While the New York Times and others on the left seem optimistic that recent comments from special counsel Patrick Fitzgerald heighten “the expectation that he intends to bring indictments” (as the Times puts it), I think this expectation is merely wish-fulfillment — predicting the outcome of the investigation that they most desire. To me, however, it seems far from clear that Fitzgerald intends to indict anyone. The Times itself reports that “Mr. Fitzgerald has repeatedly told lawyers in the case that he has not made up his mind about criminal charges.”
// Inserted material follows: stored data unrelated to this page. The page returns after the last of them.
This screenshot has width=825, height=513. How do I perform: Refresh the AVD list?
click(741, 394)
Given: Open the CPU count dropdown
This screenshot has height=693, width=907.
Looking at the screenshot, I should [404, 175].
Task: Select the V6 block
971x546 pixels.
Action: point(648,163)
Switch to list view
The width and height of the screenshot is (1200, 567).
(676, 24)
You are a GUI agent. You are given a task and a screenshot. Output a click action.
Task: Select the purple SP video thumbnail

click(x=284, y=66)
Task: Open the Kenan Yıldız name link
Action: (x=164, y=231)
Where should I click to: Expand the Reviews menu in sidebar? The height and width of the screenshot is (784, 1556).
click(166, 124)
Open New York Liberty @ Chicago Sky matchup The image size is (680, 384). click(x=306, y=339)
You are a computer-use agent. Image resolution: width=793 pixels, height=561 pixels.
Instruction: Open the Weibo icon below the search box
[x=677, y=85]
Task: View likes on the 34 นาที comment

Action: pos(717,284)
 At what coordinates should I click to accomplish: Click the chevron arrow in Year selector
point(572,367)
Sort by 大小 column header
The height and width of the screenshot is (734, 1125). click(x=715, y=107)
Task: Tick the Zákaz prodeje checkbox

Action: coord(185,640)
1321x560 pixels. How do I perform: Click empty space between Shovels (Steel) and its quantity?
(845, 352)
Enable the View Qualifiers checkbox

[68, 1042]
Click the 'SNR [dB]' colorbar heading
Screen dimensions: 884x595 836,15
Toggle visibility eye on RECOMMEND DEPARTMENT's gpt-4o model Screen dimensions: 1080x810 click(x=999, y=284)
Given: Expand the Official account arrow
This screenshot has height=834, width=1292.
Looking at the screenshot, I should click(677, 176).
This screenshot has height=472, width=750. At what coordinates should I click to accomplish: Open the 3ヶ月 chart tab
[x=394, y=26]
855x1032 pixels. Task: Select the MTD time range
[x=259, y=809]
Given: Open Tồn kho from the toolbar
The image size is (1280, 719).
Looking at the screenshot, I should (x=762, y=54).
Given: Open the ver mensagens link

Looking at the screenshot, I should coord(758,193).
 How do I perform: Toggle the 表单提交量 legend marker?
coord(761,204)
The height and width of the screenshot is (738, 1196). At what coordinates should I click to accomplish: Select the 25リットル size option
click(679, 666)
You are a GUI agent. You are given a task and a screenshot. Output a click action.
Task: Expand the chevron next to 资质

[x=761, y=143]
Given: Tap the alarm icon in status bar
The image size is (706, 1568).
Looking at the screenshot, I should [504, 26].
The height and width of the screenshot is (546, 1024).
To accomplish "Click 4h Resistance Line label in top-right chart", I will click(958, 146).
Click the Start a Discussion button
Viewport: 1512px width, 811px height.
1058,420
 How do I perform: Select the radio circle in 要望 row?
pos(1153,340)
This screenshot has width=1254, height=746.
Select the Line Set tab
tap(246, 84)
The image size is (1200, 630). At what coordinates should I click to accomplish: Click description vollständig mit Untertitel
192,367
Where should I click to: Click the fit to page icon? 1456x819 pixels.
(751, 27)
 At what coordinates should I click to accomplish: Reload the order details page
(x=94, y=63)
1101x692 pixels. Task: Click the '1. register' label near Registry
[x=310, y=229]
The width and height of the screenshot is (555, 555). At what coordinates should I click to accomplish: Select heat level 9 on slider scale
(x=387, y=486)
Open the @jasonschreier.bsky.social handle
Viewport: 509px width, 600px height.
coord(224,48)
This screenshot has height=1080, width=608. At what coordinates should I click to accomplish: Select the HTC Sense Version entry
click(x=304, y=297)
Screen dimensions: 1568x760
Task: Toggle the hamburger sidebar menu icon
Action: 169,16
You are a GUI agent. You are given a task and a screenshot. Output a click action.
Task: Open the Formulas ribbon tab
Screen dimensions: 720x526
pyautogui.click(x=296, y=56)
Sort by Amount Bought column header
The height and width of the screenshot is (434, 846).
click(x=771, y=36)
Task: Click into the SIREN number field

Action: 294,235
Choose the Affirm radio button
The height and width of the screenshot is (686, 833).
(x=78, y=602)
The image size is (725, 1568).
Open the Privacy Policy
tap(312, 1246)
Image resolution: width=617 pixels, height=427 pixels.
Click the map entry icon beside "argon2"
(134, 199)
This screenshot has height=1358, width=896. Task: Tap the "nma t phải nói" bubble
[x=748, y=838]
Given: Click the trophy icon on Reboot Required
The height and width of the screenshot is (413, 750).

This morning on Fox News, Fred Barnes said that Fitzgerald’s present indecision suggests that there is “no overpowering evidence of wrongdoing.”
Barnes is basically right on this one. I would, however, add one wrinkle related to Libby. As I said above, something doesn’t smell right about Mr. Libby’s activities in this case. He had this unusual relationship with Ms. Miller and his testimony is at odds with that of others. Perhaps, Mr. Fitzgerald, more familiar with the testimony than I (or any other lawyer, or reporter, commentator or blogger for that matter) has had a similar feeling about Mr. Libby. He too senses something is “not right,” but is not sure that Mr. Libby has done anything illegal. He may not know what to make of all this.
Or it maybe as I wondered yesterday that Fitzgerald “has information of which I am not aware.” Perhaps he has some incriminating evidence which he has been able to keep from the media.
Unless he has such information, Fitzgerald seems left only with indicting officials for their misdeeds in the course of the investigation. In Slate, Jacob Weisberg observes that “after two years of digging, no evidence has emerged that anyone who worked for Bush and talked to reporters about Plame—namely Rove or Scooter Libby, the vice president’s chief of staff—knew she was undercover.” And that
absence of evidence that you’ve broken a law [could] just become . . . an invitation to develop a case based on other possible crimes, especially those committed in the course of defending yourself, like obstruction of justice and making false statements. Call witnesses back enough times and you can usually come up with something. Special prosecutors never give up, because saying no crime was committed, after investing years and tens of millions of public dollars, counts as abject failure.
Perhaps, Fitzgerald has not, as Fred Barnes put it, found any “overpowering evidence of wrongdoing,” but, after spending so much time on the case feels he needs to bring an indictment.
From all I’ve heard (and read) about Fitzgerald, he seems to be a better man than that, not one who would bring an indictment for the sake of bringing an indictment — just to make this whole mission seem worthwhile. Perhaps, the lawyers (and others) on his staff, some of whom have been leaking tidbits from the investigation to the media, are more eager than he to bring indictments. Perhaps some of them have axes to grind with the Administration.
Or perhaps Fitzgerald would like to bring an indictment, but is not sure that he could prove his case beyond a reasonable doubt in court.
We don’t know why he hasn’t made up his mind. From what I’ve read, it seems pretty clear that Fred Barnes is right–there is not much evidence of wrongdoing. Still, something sure smells fishy about Mr. Libby’s role in all this. He may not have broken any laws, but it sure seems he has done something wrong.
Even if his chief of staff is not indicted, the Vice President may well be wise to seek a new top aide.
-Dan (AKA GayPatriotWest): GayPatriotWest@aol.com
UPDATE: Well, maybe Libby didn’t do anything wrong, but just brought up Ms. Plame’s name to defend the Vice President against her husband’s lies. According to today’s New York Sun (via Instapundit):
Mr. Wilson . . . said that Mr. Cheney authorized his trip to Niger and therefore the vice president knew that it was false to claim Iraq had sought uranium from Africa. Based on the accounts of reporters Ms. Miller and Matthew Cooper, it appears that if there was a mention of Mr. Wilson’s wife by Messrs. Rove or Libby, it was an effort not to burn an official at the Central Intelligence Agency but to correct Mr. Wilson’s own misstatement about Mr. Cheney’s knowledge of his secret mission.